Annie Finch’s book Calendars is also filled with vivid images and mastery of voice and diction. Like Peggy, Annie is fearless when exploring the body and the emotions that inhabit it. Her work unabashedly explores the myths and ethos of the feminine. I return to this collection again and again to ground myself in the musicality of the line and way word choice can swing a poem in multiple directions.
Once again, in order to have a chance at winning either of these lovely books, all you need to do is leave a comment on this post. If you don’t link to your own blog, make sure that you leave your email so I can contact you for mailing information if you win.
I confess that I take things personally when I shouldn’t and that I get my feelings hurt easily. When I’m rejected from a lit magazine, I feel, well, rejected.

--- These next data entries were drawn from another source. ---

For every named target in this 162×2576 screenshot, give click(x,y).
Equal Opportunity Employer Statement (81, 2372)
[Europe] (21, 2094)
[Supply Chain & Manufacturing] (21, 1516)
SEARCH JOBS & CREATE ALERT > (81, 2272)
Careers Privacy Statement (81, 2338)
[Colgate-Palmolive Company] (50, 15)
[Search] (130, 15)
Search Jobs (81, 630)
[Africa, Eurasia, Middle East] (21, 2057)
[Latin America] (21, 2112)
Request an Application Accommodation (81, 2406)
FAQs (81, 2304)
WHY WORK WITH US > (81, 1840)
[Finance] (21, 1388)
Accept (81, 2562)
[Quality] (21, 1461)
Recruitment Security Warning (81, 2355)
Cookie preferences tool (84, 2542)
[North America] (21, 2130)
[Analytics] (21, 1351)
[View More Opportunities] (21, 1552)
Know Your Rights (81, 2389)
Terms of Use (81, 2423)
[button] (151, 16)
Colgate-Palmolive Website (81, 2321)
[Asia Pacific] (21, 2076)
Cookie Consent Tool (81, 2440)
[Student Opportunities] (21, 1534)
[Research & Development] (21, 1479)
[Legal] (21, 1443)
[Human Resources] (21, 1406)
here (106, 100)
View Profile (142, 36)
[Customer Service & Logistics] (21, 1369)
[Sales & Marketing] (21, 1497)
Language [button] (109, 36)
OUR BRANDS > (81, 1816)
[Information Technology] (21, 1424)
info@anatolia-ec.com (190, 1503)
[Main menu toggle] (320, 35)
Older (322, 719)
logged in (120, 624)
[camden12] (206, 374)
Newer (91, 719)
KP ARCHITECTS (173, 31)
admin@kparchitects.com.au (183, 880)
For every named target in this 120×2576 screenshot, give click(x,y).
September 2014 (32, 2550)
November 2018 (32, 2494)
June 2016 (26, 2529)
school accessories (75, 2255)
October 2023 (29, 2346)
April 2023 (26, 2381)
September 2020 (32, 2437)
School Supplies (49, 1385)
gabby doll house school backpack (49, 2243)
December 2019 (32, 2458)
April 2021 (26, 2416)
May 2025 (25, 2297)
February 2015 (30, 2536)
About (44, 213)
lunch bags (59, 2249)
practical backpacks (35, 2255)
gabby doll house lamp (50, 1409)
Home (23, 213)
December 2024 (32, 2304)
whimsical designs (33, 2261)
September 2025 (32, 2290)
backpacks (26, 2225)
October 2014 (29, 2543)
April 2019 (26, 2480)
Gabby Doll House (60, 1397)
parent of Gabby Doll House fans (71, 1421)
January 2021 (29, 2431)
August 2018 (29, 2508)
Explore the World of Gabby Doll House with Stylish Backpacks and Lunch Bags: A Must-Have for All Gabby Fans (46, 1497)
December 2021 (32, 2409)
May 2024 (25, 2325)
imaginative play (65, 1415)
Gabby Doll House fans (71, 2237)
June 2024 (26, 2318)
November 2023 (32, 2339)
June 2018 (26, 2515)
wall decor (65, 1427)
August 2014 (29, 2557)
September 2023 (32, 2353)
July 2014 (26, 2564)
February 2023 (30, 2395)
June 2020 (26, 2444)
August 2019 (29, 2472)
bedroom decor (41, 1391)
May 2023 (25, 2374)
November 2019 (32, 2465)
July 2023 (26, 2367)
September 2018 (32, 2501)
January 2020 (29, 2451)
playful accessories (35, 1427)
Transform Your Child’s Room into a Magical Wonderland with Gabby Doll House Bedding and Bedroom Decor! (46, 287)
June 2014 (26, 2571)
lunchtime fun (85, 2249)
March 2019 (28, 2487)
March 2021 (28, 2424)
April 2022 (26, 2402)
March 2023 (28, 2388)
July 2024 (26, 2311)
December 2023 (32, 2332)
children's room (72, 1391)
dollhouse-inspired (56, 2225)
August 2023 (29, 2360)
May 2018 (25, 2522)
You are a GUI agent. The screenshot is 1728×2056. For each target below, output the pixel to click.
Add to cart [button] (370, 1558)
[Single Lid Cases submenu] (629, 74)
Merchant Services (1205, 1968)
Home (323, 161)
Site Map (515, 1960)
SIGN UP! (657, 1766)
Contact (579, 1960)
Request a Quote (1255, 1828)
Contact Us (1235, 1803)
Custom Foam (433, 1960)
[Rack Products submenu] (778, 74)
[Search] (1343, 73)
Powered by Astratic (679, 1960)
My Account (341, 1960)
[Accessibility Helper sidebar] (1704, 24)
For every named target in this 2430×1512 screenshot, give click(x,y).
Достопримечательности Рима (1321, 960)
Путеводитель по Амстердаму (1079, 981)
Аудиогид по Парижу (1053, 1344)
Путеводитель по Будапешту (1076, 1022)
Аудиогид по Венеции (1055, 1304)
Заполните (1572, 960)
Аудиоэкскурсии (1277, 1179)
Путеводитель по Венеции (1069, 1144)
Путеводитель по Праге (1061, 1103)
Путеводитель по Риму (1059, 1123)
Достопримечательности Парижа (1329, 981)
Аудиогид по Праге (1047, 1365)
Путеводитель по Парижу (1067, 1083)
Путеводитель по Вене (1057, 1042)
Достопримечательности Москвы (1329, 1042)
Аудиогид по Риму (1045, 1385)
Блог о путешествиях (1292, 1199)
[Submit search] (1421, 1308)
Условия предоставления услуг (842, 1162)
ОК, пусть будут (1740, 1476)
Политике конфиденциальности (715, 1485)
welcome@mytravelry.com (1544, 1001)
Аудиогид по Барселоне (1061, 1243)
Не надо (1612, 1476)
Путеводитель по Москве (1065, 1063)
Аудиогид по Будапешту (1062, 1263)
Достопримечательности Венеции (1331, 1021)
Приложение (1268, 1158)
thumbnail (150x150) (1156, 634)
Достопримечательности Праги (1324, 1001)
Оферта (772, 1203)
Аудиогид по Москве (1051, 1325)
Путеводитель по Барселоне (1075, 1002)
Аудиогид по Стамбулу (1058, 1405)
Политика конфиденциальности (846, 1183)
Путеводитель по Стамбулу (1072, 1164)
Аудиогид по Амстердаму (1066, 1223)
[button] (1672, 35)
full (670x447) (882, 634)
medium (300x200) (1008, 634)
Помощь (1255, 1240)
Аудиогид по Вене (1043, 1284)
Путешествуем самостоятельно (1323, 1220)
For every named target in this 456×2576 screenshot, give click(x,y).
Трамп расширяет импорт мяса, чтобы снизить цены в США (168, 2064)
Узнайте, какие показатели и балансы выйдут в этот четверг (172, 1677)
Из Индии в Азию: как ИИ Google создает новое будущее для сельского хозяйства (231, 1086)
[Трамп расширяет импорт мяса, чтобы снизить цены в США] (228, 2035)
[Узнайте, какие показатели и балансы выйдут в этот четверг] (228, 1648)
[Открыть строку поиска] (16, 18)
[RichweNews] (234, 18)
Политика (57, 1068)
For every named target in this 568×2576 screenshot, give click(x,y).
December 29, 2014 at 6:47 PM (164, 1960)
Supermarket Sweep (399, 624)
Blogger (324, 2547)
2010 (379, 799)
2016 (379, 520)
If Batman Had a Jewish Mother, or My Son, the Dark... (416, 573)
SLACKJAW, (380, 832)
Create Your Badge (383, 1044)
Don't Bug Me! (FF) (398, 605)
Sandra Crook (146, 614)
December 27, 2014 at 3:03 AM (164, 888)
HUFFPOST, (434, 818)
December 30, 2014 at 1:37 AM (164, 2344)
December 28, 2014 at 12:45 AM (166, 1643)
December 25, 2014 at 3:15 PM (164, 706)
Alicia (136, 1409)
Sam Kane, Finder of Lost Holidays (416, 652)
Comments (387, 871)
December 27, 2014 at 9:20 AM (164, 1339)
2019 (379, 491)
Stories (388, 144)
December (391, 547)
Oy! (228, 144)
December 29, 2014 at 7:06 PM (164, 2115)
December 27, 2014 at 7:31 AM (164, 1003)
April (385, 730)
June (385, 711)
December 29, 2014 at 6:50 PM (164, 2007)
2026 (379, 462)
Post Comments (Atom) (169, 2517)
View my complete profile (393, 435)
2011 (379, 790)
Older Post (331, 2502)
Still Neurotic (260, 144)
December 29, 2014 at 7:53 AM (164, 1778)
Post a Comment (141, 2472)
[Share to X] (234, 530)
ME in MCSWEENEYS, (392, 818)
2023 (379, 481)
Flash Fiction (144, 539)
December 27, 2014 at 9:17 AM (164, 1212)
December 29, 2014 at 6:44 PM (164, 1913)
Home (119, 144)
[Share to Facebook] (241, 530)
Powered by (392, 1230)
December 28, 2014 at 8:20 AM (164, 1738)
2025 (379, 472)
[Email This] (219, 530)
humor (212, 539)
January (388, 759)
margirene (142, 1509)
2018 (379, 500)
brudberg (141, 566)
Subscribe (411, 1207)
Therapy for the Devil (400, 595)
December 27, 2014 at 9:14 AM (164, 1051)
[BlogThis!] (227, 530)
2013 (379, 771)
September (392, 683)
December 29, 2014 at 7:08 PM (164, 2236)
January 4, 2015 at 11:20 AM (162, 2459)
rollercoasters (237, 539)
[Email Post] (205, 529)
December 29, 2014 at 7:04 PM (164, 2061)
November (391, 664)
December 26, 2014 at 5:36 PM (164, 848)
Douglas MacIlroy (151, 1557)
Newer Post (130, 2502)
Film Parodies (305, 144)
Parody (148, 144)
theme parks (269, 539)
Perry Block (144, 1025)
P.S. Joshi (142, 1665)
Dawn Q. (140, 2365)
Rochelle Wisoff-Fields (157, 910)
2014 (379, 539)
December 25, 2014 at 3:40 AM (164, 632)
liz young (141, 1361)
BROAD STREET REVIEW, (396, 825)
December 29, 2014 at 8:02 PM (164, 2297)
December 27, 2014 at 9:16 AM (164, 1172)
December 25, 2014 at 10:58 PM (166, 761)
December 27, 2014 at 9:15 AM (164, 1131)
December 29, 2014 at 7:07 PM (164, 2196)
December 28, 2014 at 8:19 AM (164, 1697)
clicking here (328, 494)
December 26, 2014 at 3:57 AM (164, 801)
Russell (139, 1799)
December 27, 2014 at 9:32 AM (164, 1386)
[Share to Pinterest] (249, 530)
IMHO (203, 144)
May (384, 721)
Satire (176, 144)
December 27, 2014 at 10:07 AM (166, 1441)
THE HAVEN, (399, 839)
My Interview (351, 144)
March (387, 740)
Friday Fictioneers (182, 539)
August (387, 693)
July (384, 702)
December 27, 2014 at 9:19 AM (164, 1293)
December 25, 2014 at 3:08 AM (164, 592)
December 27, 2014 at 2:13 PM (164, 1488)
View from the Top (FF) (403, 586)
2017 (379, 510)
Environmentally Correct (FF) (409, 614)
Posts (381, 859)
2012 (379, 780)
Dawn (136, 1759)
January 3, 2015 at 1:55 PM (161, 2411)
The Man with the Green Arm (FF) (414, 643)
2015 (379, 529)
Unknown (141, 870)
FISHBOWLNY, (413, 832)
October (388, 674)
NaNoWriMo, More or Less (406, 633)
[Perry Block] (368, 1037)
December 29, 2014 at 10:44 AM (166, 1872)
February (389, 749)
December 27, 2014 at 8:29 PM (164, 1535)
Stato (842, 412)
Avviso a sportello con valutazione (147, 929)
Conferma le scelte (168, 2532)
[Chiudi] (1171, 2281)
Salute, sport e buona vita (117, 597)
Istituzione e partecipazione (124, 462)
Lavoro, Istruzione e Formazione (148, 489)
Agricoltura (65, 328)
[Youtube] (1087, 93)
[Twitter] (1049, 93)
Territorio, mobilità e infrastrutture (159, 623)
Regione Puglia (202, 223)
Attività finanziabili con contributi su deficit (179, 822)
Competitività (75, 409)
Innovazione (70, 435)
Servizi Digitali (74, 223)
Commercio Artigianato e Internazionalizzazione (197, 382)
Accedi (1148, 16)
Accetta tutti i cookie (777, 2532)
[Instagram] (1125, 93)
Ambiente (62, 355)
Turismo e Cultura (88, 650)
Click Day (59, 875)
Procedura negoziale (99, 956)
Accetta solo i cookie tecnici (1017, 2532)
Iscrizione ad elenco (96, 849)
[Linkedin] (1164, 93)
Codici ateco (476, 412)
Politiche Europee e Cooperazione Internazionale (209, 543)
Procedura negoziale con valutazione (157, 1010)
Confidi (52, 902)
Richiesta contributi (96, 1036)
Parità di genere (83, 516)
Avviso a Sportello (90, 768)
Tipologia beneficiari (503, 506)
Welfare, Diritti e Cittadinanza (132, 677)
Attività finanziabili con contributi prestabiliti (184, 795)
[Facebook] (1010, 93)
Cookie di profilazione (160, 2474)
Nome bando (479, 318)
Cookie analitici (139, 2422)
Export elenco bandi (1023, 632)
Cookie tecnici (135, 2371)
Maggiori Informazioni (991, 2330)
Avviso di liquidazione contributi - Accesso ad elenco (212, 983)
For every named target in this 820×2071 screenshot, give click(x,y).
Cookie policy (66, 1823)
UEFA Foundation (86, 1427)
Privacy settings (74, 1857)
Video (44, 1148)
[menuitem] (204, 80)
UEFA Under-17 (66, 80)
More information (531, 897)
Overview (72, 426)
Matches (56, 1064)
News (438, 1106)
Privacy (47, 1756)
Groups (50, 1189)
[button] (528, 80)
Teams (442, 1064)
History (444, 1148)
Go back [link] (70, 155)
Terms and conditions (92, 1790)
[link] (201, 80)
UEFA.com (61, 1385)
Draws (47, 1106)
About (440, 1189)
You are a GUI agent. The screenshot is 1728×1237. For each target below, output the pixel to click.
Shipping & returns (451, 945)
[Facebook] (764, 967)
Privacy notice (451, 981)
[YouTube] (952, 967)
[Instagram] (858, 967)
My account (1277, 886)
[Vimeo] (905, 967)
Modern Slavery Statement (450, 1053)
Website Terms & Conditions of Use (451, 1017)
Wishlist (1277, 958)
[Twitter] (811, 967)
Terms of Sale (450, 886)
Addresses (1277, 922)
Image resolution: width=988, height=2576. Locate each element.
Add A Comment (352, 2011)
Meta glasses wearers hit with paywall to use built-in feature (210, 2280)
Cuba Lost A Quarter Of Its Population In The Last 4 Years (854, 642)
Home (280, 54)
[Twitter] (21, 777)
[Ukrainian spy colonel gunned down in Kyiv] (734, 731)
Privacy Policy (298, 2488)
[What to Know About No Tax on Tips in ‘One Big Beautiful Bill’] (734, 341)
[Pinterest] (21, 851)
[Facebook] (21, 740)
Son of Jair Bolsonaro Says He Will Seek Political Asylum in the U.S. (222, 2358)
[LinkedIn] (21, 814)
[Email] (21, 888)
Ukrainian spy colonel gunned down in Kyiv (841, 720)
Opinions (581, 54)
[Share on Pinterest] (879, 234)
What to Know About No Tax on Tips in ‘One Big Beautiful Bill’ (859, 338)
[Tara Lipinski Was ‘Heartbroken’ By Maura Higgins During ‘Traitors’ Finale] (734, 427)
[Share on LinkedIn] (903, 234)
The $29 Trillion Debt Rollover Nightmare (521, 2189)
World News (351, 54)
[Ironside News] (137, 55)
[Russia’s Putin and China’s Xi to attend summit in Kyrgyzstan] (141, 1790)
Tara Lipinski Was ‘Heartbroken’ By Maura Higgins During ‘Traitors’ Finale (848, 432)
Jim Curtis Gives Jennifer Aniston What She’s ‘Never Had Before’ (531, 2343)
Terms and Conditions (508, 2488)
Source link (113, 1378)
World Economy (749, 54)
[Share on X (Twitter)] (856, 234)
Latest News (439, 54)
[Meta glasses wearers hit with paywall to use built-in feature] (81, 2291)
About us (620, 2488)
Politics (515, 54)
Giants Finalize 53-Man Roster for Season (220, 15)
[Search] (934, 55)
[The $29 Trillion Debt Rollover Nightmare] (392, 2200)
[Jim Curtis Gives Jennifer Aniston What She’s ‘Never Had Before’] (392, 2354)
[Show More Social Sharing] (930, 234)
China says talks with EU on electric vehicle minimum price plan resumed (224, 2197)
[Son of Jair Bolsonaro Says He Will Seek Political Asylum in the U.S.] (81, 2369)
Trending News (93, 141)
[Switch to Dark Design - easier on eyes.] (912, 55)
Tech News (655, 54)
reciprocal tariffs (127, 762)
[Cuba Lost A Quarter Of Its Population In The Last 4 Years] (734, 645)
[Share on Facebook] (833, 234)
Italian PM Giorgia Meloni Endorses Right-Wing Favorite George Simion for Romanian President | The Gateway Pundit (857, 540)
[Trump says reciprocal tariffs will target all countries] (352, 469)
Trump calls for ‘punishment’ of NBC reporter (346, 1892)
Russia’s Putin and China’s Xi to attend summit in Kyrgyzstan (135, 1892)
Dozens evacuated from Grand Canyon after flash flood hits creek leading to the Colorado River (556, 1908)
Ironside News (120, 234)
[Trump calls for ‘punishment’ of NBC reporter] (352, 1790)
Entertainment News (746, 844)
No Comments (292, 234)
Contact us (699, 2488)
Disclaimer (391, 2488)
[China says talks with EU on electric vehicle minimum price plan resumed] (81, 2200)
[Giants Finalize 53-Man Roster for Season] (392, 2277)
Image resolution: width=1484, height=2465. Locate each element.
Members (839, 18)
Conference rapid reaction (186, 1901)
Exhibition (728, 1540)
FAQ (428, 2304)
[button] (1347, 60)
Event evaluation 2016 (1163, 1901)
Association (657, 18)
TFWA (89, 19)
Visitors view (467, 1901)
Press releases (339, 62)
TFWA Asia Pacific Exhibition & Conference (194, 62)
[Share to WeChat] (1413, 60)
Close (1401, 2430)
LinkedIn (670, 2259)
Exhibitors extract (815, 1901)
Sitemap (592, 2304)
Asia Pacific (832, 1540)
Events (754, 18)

I shouldn’t though. Publishing is really about the right piece passing in front of the right editor at the right time. Just because a it didn’t find a home at one place, doesn’t mean that it isn’t any good or worthwhile.
To illustrate the vagaries of publishing, a number of people from my grad school program have set up a page on Facebook called Paper Our Walls with Rejection Slips (Round II at this point). The idea is to have some camaraderie in the throes of rejection. You’d think this would be a dismal page but it isn’t. The postings are usually funny and charming. But more importantly for my mental health, these folks posting news about their rejections, they’re really talented writers. They aren’t writing poems about their dead cats (okay, maybe one might slip in there), they aren’t writing poems that have titles like “Friendship,” and they aren’t writing about unicorns and rainbows. These folks are writing top drawer poems and short stories and magnificent creative non-fiction and they’re still getting rejected.
Puts it all in perspective.
And so I confess, I do sulk when I get a rejection email or note in the mail. I sulk more when it’s a Xeroxed quarter slip of paper stuffed in my crinkled SASE. But, I know deep down inside that every writer gets rejected that is sending stuff out. All of them. (Okay, maybe not Billy Collins, but what does that mean?) And as Peggy Shumaker says, “Your work doesn’t get published in the drawer.” So, my suggestion to all you writers out there: find some friends that you can hold a “rejection” contest with, you’ll submit more because maybe someone will have to buy you a beer because you’ve racked up the most rejections. (And thank you Andrea Henchey for starting the whole thing, you beautiful, brave, amazing writer.)